Extract and repeat, unchanged, everything in the records from the line containing "Click the thermometer" down to the line containing "will (x=10, y=69).", both lines included.

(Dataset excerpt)

===============

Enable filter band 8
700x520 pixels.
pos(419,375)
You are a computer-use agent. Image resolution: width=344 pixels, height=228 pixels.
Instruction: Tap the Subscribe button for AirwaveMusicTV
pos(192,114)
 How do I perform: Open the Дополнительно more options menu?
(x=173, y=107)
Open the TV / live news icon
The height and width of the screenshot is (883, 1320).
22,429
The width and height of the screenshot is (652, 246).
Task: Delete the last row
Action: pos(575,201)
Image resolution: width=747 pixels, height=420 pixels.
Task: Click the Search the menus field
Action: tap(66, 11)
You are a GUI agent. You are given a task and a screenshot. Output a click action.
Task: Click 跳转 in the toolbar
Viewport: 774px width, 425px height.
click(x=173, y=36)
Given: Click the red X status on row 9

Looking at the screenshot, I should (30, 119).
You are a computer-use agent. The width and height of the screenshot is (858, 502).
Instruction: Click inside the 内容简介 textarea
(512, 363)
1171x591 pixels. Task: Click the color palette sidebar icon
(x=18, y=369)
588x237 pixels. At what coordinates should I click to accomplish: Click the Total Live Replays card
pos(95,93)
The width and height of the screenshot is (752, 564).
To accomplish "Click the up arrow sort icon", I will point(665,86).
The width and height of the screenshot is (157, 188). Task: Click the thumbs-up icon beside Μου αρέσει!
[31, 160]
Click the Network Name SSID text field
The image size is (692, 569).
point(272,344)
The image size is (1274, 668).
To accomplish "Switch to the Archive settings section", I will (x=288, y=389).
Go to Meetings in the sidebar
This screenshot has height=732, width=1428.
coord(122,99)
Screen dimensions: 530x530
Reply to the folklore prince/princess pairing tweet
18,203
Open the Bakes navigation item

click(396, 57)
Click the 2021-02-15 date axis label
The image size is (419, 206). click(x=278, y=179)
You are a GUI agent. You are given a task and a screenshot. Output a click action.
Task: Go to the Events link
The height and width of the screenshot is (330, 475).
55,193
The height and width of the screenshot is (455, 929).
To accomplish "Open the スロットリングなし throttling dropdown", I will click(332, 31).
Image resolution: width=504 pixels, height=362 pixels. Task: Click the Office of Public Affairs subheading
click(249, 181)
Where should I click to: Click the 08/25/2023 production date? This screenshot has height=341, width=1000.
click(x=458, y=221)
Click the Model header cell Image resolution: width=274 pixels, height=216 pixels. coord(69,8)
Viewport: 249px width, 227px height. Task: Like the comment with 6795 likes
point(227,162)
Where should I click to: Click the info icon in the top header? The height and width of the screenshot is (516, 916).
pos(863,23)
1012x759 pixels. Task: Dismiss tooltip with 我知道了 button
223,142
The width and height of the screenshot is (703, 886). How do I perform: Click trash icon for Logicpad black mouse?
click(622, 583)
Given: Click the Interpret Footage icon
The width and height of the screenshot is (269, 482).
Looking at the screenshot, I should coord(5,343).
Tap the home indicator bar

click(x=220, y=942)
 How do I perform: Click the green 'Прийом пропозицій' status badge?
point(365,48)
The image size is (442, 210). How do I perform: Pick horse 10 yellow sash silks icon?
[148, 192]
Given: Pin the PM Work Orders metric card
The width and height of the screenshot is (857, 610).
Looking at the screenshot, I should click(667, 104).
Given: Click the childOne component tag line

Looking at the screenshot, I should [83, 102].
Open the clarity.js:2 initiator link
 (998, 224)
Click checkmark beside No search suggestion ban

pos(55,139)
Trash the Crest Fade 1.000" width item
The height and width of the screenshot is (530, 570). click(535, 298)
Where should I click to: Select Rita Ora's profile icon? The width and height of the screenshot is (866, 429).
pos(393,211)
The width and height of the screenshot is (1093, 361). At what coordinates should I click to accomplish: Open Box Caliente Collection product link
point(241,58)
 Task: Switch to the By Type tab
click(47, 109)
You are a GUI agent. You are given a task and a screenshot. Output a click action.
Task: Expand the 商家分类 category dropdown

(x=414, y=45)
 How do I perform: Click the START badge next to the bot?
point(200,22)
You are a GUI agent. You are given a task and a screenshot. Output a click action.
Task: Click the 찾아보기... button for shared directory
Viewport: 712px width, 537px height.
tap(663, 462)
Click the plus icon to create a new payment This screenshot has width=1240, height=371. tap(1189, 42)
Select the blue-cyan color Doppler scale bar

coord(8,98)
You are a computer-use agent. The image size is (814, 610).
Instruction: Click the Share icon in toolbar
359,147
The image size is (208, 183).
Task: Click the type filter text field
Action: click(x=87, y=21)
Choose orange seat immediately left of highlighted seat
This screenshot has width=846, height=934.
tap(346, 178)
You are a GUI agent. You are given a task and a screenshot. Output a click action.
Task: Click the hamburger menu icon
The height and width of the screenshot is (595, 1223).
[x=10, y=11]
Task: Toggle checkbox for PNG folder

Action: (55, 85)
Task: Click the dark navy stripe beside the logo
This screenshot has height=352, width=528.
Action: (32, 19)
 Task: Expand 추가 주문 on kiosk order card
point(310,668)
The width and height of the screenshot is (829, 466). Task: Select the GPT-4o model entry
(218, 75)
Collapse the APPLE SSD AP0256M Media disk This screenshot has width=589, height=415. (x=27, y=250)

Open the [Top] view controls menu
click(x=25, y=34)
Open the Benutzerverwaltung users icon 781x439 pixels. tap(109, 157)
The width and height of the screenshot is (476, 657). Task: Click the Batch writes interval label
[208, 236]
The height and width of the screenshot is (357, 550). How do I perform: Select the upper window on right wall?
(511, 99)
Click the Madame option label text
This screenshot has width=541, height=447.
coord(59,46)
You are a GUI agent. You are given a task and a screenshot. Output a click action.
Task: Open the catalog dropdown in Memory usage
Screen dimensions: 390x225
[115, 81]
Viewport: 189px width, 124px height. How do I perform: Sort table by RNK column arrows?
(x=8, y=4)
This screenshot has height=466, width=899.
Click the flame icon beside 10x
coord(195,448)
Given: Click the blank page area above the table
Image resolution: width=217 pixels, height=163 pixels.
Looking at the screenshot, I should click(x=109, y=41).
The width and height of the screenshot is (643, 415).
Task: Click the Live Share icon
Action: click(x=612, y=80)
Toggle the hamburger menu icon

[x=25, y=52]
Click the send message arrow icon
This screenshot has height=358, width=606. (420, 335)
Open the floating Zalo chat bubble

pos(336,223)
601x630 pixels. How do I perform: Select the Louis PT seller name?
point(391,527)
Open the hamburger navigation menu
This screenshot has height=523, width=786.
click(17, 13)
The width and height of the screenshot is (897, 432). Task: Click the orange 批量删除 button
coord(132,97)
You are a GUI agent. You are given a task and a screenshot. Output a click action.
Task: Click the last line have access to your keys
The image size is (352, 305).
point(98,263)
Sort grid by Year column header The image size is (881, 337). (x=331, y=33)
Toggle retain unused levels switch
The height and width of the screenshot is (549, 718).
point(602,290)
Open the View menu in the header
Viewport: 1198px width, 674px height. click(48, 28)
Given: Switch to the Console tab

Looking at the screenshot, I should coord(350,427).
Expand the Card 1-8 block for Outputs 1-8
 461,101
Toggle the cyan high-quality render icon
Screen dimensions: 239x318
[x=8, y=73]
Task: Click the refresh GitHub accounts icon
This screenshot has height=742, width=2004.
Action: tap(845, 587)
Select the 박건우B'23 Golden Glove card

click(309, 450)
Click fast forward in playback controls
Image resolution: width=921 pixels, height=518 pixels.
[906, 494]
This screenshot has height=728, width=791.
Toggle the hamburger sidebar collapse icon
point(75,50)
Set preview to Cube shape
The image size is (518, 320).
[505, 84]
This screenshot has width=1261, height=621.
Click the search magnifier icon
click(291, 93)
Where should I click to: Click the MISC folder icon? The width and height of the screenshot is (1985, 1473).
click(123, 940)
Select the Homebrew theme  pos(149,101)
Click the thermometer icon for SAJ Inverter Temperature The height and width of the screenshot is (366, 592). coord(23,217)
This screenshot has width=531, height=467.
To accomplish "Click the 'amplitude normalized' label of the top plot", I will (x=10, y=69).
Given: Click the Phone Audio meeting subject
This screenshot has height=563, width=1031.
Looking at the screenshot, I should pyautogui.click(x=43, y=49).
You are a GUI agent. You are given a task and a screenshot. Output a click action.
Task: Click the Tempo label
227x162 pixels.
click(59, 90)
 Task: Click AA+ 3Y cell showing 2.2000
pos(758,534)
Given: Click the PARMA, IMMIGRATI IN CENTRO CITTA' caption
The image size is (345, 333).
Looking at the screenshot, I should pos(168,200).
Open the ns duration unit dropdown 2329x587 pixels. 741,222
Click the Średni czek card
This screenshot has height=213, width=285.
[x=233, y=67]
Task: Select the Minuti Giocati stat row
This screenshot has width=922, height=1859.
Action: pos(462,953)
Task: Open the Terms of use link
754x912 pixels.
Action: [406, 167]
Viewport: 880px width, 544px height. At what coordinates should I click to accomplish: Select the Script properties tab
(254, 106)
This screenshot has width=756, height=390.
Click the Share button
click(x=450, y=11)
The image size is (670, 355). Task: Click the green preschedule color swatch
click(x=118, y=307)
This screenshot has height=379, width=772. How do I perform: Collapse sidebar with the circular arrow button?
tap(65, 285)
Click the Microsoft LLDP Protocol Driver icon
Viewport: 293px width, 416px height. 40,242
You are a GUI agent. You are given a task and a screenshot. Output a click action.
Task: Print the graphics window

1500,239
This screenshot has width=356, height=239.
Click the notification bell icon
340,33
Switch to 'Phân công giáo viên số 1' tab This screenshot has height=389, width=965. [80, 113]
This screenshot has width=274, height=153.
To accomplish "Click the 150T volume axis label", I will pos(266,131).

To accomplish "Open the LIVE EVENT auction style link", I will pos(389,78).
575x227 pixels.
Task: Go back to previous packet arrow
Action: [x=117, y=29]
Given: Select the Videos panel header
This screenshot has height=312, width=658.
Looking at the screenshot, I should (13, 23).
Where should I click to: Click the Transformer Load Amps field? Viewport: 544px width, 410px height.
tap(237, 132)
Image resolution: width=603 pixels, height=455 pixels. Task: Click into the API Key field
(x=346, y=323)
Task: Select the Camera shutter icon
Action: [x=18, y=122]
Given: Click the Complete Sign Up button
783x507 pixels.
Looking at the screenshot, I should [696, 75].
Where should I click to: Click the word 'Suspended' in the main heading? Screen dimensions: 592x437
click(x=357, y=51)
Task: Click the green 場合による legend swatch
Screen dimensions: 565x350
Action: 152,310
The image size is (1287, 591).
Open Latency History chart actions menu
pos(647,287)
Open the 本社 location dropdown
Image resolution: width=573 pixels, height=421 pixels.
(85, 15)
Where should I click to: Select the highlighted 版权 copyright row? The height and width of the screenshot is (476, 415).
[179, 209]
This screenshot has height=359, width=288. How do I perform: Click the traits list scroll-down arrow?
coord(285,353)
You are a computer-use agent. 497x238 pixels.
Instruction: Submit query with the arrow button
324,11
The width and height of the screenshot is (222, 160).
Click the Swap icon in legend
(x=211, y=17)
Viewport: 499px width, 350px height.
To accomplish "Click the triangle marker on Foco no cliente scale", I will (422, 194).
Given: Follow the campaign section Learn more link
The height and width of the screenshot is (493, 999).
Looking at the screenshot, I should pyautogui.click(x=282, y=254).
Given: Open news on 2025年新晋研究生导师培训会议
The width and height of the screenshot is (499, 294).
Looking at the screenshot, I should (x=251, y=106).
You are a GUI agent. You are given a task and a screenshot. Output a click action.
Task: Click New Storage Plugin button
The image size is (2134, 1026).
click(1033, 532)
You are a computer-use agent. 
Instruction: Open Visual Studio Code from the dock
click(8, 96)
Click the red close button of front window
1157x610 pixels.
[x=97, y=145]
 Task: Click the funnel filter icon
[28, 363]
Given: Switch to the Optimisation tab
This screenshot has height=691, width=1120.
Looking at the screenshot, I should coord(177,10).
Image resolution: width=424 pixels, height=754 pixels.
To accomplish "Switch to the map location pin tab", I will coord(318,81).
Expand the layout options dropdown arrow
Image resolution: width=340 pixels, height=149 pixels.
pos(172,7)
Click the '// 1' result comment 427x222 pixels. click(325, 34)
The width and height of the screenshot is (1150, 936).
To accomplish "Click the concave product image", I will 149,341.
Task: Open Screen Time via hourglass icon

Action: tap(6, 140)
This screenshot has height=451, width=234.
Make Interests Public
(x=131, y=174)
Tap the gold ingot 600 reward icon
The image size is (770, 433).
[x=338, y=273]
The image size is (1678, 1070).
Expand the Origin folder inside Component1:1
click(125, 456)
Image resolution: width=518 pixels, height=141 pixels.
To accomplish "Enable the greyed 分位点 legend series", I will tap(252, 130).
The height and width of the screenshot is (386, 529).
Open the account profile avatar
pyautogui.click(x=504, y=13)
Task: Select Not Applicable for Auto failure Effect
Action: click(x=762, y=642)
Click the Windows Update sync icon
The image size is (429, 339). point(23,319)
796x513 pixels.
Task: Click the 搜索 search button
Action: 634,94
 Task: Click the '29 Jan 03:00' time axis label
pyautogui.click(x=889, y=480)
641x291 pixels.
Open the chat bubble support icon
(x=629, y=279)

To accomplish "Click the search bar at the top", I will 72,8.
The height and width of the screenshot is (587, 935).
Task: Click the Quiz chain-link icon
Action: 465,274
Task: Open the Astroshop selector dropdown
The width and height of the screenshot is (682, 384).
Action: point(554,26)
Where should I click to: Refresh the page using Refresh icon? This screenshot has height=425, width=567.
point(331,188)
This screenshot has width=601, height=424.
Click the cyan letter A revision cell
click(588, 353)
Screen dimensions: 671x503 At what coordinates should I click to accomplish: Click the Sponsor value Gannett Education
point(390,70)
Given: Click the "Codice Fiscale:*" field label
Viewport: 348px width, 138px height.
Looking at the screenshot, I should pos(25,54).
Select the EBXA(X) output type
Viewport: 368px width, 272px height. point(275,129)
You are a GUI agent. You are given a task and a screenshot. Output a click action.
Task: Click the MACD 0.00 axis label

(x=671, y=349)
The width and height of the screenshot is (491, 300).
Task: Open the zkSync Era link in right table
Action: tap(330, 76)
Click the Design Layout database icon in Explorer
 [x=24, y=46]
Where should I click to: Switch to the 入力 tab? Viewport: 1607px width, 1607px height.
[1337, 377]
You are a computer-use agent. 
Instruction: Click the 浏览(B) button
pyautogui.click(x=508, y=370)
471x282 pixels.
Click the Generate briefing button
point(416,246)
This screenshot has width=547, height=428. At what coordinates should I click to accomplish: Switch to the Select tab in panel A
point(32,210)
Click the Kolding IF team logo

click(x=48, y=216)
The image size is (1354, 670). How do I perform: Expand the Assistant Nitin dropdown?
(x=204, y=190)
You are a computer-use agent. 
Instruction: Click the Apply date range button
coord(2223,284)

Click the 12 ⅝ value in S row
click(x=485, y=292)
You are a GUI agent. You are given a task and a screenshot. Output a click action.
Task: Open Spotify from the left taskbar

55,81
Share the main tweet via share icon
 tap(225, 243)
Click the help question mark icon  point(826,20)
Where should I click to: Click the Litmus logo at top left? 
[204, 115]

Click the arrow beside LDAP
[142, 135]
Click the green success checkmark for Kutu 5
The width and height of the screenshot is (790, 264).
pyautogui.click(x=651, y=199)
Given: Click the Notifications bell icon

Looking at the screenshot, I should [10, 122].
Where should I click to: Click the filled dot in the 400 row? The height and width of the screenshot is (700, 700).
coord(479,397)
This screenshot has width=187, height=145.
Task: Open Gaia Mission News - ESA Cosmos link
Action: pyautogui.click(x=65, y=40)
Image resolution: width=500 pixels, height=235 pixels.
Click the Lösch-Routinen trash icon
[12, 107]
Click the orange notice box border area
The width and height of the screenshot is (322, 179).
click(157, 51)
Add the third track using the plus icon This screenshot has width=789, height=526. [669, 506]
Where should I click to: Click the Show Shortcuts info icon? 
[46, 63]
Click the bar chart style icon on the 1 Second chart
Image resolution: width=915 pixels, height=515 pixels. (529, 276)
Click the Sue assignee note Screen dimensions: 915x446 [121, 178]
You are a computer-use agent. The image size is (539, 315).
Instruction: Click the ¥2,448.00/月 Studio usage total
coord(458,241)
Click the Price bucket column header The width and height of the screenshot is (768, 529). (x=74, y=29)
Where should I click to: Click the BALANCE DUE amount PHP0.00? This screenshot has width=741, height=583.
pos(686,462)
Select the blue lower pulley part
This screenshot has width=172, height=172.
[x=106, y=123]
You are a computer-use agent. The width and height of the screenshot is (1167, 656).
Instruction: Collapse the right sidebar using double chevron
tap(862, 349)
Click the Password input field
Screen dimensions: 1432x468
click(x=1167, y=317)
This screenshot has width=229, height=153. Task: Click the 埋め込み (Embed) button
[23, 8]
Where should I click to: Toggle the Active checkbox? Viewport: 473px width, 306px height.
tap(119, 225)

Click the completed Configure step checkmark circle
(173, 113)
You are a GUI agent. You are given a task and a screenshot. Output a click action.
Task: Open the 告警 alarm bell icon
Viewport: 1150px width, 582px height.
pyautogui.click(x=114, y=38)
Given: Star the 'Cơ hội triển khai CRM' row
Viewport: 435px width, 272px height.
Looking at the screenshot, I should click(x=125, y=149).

===============

CORRECT RESPONSE =
Click the thermometer icon for SAJ Inverter Temperature The height and width of the screenshot is (366, 592). coord(23,217)
This screenshot has width=531, height=467.
To accomplish "Click the 'amplitude normalized' label of the top plot", I will (x=10, y=69).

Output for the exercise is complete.